Why Attention became a huge topic in Neural Network

Dhruv Kabra
Version 1
Published in
9 min readMay 19, 2023

“Let’s discuss what made attention a hot topic in the neural network world. Before we dive into it, first, let’s see that the intuition behind attention is based on how humans perceive the world. If we are given the question of how convolution is equivalent with respect to translation while having the deep learning book, instead of reading the entire book and trying to remember all the information, a better approach is to flip to the chapter on convolutional neural networks and find the part where equivalence is explained. Imagine if that same text were given to a computer, the computer might learn the whole book for us, which is quite counter-intuitive.”

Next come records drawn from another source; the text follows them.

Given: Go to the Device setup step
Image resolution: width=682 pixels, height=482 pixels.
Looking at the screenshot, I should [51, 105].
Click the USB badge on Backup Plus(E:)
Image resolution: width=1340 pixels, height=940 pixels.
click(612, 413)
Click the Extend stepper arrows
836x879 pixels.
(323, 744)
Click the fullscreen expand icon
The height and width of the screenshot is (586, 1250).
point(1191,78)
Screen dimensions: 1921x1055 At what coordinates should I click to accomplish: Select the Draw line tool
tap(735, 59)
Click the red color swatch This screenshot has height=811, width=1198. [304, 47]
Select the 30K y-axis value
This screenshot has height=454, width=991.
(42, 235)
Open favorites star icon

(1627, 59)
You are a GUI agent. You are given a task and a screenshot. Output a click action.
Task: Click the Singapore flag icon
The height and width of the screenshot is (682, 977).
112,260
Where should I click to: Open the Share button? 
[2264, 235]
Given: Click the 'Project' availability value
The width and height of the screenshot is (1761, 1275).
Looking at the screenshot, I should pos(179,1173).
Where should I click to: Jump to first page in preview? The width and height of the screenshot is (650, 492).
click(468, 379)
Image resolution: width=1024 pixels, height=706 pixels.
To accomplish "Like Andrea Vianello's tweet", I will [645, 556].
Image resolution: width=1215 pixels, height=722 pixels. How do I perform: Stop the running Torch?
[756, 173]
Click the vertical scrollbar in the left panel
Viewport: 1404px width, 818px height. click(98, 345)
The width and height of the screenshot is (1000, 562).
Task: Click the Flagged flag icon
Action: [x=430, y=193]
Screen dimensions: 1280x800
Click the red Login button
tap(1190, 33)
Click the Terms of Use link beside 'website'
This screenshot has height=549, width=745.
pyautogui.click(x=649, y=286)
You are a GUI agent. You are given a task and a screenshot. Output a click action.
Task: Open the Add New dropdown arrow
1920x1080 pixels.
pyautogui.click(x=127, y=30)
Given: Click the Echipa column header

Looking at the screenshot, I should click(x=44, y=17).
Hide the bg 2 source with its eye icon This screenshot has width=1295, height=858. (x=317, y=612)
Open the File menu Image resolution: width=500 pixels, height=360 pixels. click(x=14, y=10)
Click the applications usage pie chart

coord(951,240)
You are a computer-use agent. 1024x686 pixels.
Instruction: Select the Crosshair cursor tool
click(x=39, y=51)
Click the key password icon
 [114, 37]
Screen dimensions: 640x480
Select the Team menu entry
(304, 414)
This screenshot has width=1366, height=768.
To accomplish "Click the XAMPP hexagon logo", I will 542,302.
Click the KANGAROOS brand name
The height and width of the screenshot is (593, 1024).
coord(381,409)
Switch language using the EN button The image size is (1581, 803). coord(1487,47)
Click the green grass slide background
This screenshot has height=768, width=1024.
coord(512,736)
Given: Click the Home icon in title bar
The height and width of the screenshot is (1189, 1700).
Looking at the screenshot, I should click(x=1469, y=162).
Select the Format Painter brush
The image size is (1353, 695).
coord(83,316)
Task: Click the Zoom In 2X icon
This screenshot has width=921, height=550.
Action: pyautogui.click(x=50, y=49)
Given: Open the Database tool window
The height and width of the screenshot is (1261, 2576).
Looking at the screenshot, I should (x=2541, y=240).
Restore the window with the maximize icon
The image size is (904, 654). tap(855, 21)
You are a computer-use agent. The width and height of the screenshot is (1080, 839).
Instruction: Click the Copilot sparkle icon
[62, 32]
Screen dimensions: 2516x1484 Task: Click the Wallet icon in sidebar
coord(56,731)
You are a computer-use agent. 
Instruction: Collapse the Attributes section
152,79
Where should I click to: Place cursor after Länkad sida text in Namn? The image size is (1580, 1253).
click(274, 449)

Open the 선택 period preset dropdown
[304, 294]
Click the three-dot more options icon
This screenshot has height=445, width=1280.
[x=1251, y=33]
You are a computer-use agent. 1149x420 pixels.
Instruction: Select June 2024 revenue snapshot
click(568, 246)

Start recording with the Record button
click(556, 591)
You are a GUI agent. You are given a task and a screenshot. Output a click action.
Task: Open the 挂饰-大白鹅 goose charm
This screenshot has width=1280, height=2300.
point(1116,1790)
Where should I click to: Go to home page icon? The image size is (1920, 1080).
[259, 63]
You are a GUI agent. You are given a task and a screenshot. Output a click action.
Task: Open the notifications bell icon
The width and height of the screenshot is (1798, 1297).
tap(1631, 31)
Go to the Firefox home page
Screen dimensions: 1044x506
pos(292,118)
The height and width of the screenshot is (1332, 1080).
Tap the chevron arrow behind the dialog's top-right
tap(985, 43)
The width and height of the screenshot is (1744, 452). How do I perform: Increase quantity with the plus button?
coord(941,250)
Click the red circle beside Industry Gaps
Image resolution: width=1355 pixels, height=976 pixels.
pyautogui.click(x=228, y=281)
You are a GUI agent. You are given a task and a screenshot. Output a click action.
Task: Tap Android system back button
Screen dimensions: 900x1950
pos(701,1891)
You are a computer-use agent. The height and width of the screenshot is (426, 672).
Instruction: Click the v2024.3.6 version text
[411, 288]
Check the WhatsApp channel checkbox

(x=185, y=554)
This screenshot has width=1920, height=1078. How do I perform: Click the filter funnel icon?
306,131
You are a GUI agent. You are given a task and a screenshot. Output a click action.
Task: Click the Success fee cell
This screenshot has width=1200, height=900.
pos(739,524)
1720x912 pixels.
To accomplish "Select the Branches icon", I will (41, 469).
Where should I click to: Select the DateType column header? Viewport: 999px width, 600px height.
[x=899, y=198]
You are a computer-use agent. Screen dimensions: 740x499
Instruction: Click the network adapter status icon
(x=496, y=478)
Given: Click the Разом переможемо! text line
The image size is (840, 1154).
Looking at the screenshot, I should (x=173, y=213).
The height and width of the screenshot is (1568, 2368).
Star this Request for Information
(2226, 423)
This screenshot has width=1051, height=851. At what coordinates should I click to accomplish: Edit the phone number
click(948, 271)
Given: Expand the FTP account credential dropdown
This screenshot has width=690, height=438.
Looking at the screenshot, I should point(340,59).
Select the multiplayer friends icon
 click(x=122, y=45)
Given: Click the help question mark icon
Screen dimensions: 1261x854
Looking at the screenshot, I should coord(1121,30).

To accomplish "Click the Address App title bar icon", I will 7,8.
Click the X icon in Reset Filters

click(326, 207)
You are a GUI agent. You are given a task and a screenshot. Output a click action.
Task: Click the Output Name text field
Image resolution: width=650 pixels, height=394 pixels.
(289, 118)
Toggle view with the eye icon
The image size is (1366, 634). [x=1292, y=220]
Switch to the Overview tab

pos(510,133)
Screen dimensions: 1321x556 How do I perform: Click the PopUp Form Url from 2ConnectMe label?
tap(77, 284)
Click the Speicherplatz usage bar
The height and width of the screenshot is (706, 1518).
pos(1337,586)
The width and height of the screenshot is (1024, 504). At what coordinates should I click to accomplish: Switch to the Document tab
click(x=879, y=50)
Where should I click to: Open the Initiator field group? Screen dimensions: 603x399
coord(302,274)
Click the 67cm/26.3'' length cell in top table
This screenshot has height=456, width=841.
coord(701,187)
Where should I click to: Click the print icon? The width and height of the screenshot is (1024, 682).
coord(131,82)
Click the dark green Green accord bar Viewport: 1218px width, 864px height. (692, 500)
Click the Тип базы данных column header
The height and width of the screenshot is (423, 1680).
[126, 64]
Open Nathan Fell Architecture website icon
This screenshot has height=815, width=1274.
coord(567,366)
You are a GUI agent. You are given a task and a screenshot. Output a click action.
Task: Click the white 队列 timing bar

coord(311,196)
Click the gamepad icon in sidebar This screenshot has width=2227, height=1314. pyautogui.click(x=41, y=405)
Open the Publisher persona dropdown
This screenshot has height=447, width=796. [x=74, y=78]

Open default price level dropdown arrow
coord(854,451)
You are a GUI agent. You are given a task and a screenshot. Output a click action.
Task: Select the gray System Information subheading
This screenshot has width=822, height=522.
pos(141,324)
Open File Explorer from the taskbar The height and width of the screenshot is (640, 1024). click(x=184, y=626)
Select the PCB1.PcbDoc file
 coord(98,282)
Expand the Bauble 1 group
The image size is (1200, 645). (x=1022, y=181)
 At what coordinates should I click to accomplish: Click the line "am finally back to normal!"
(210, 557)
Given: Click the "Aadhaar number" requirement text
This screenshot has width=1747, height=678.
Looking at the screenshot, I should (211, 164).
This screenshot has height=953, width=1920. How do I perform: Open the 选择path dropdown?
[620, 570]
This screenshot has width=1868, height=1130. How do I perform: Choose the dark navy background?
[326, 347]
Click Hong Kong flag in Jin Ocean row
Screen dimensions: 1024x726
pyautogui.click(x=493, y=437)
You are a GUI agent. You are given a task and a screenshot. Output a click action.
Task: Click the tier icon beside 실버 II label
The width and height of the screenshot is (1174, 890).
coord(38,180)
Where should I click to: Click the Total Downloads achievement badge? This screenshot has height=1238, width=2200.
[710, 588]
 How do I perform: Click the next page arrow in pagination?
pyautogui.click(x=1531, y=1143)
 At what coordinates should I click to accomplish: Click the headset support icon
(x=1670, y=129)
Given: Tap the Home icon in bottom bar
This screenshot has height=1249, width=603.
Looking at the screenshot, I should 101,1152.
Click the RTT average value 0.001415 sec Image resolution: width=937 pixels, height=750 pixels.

Let’s discuss a Simple feedforward neural network. There once was a musical prodigy by the name of Melody. In order to build a machine that could produce music much like her, Melody set out to make lovely tunes. She was aware that the solution to realizing her dream might lie in a feedforward neural network.

Melody created a feedforward neural network in her musical adventure that resembled a series of musical notes. Each note added to the overall melody and had a unique significance. The input neurons, hidden layers, and output layers of the network were analogous to the various parts of a musical composition.

Melody supplied the network with her musical input in the hopes that it would train to produce songs that were harmonious. The network handled the input layer by layer, much like a musical instrument.

This limitation became evident when Melody wanted to create music with a sense of continuity and flow. Without memory, the network couldn’t capture the connections between different musical phrases or remember the patterns it had learned. It was like trying to compose a symphony with a composer who had no recollection of the previous movements.

Hence RNN became a hot topic because RNN was a neural network with a feedback loop, so it can hold temporal information.

This was easily solved if word sentences were small, but what if the sentence is 1000 words long hence the problem arises with RNN. Let’s discuss the problem with RNN. Imagine an RNN which looks back 4 steps back in time, it’s basically an unrolled Neural network 4 times in which weights are passed to the next unrolled neural network layer.

Example of a RNN with 4 unrolled layers. (source: Statsquest, via pixabay (CC0))

To simplify the explanation of the problem, let’s focus on a specific weight, W2, in the network. During training, we calculate gradients for each parameter and use them in the gradient descent algorithm to update the parameter values and minimize the loss function.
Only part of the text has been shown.